Research Field Visit and Cultural Learning in Palawan Binuatan Weaving and Butterfly Eco Garden & Tribal Village
- Maila Buaquen-Alog
- Aug 6, 2024
- 3 min read
I arrived in Palawan in August 2024 primarily to fulfill my duty as Chief Examiner of the PNPACAT 2024. It was an assignment that required full focus and responsibility—one that I completed with the seriousness it deserved. Yet once my official duties were accomplished, I felt that familiar pull to listen, to learn, and to be present with communities whose stories are often woven quietly into the fabric of our nation. Palawan, known not only for its natural beauty but also for its rich Indigenous heritage, offered an opportunity I could not pass up. What followed became a deeply meaningful research field visit and cultural learning experience—one that reaffirmed why Indigenous knowledge must always be approached on the ground, through people, not just books.

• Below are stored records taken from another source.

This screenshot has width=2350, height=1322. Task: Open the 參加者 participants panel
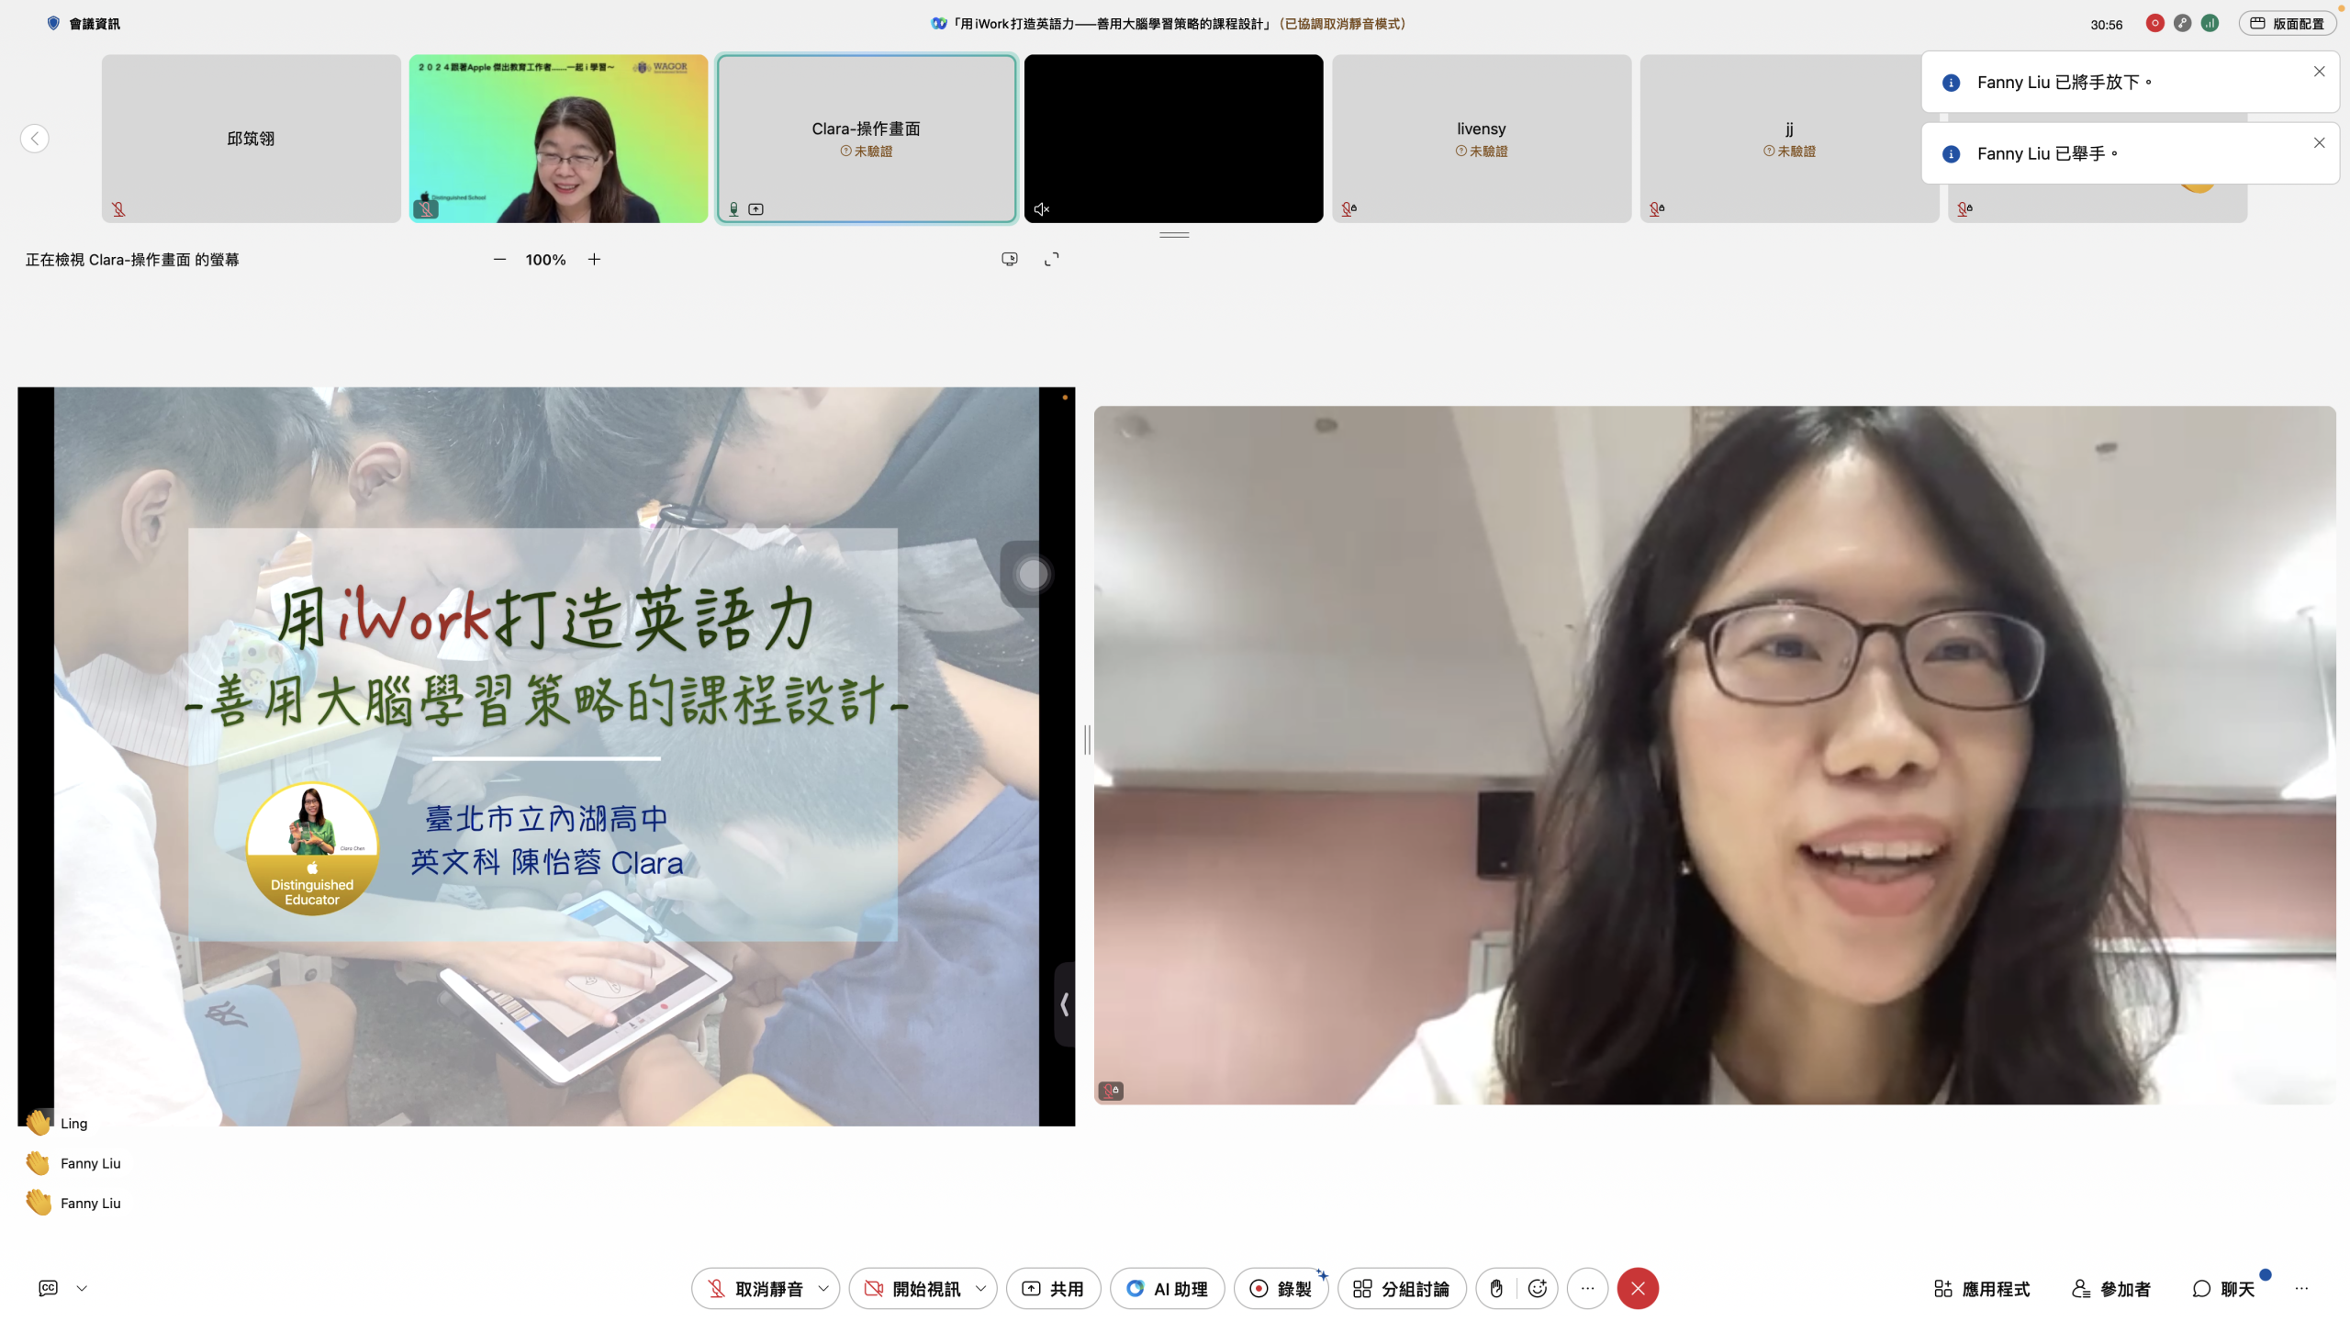(x=2111, y=1289)
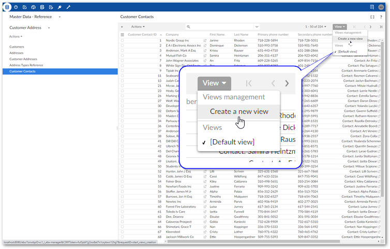Open the help question mark icon
This screenshot has width=390, height=249.
tap(381, 17)
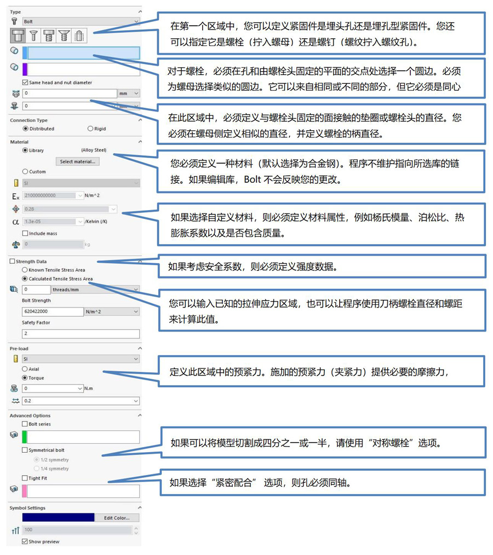The width and height of the screenshot is (493, 555).
Task: Click the pre-load torque icon
Action: 14,388
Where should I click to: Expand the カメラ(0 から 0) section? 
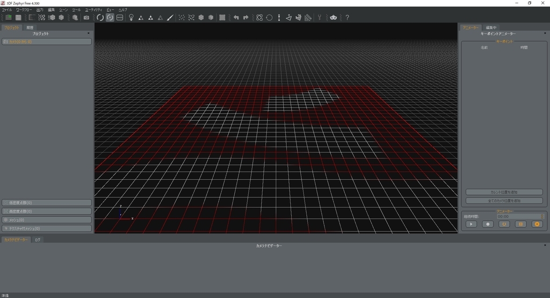coord(47,42)
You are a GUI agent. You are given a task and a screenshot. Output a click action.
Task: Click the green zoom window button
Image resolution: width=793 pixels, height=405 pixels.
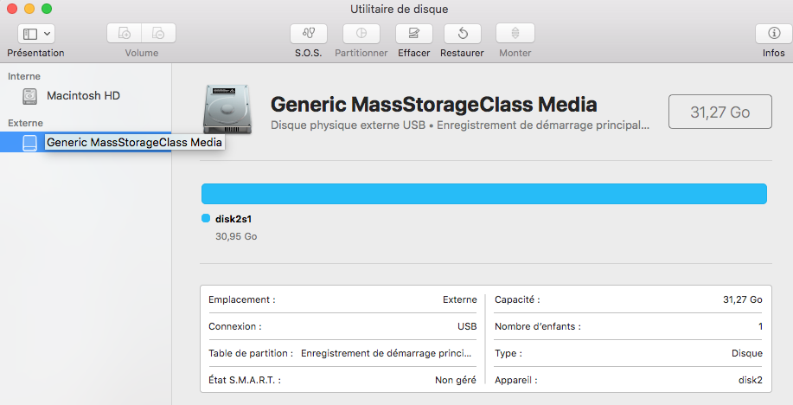tap(47, 9)
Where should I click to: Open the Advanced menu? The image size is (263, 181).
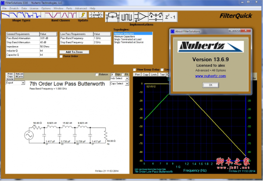pyautogui.click(x=81, y=8)
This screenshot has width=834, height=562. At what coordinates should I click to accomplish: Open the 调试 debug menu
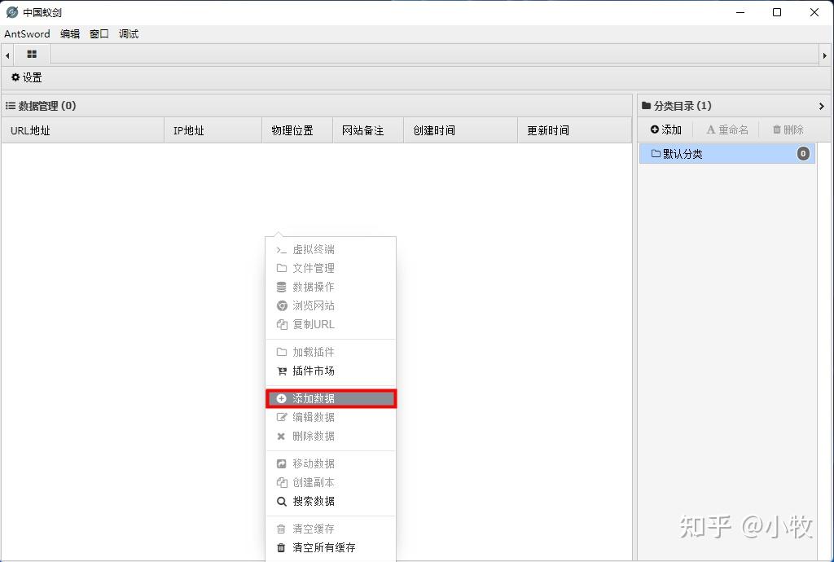click(128, 33)
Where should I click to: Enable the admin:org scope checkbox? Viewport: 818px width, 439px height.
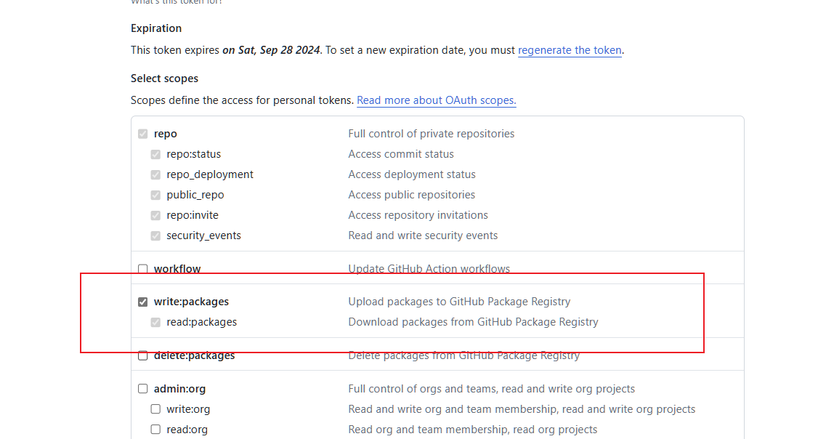pyautogui.click(x=143, y=389)
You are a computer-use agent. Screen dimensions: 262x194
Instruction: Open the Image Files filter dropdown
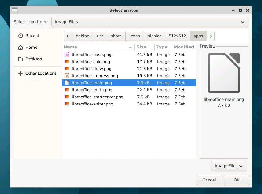click(x=229, y=166)
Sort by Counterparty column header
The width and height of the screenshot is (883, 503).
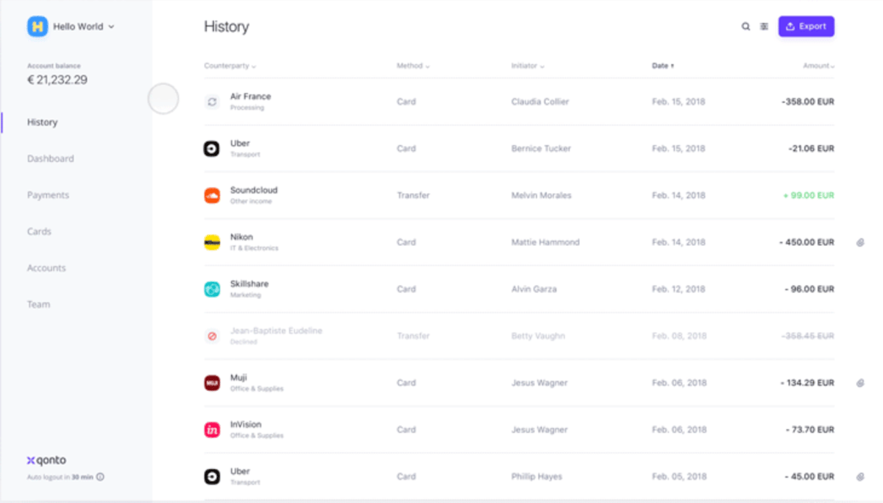coord(230,66)
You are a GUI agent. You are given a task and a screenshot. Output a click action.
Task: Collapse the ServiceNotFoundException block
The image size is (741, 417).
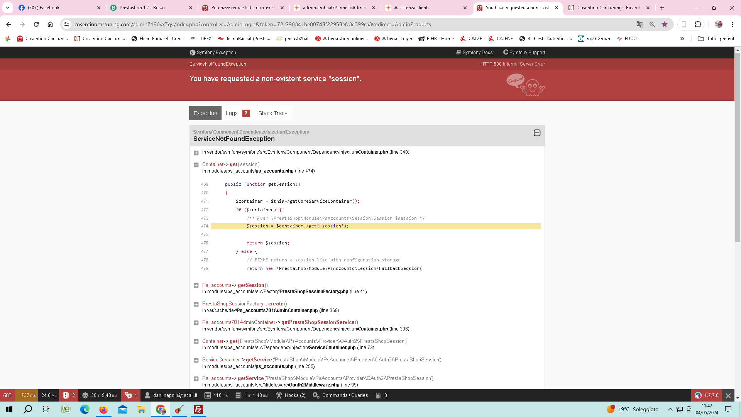click(x=537, y=133)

Learning from Threads and Hands at Binuatan Weaving
My visit to Binuatan Weaving was a lesson in patience, dignity, and continuity. Here, weaving is not merely a livelihood—it is memory, identity, and survival translated into thread. Each piece told a story of hands that have learned from elders, of patterns passed down not for trend, but for meaning.
Watching the weavers work, I was reminded that Indigenous textiles are never accidental. Every color choice, every motif, every rhythm of the loom is deliberate. These are not products detached from people; they are extensions of lived experience. As someone who has long worked with Indigenous wear and cultural documentation, seeing the process firsthand deepened my respect for the discipline and quiet strength behind each woven piece.
Encountering Living Culture at Butterfly Eco Garden and Tribal Village
Later that day, I visited the Butterfly Eco Garden and Tribal Village, a space where culture, environment, and education meet. Walking through the site, I encountered not a performance staged for visitors, but stories shared with sincerity—about land, ancestry, belief systems, and daily life.
The experience reminded me that Indigenous cultures in Palawan are deeply connected to nature. Knowledge is ecological, spiritual, and communal. Culture here is not preserved behind glass; it is lived, spoken, and practiced. Each interaction reinforced the importance of context—that Indigenous identity cannot be separated from land, and tradition cannot be understood without listening.
Wearing Two Roles, Learning with One Heart
That day in Palawan, I carried two roles with me: one as a police officer entrusted with a national responsibility, and another as a cultural worker committed to ethical engagement with Indigenous communities. Completing my duty as Chief Examiner before conducting this field research was important to me—it ensured that my presence in these communities was grounded in respect, not convenience.
This visit was not about collecting artifacts or sourcing designs. It was about learning—learning how communities sustain culture, how they protect meaning, and how knowledge is shared when approached with humility.
Reflections
August 6, 2024, became more than a date on my calendar. It became a reminder that even within the structure of uniformed service, there is space—indeed, a responsibility—to listen and learn from the people whose histories predate our institutions.
Palawan taught me, once again, that Indigenous cultures are not footnotes to our national story. They are foundational chapters. And the only way to honor them is to show up, to listen carefully, and to carry their stories forward with care.
Field research does not always begin with a plan. Sometimes, it begins with presence—and the willingness to learn after duty calls.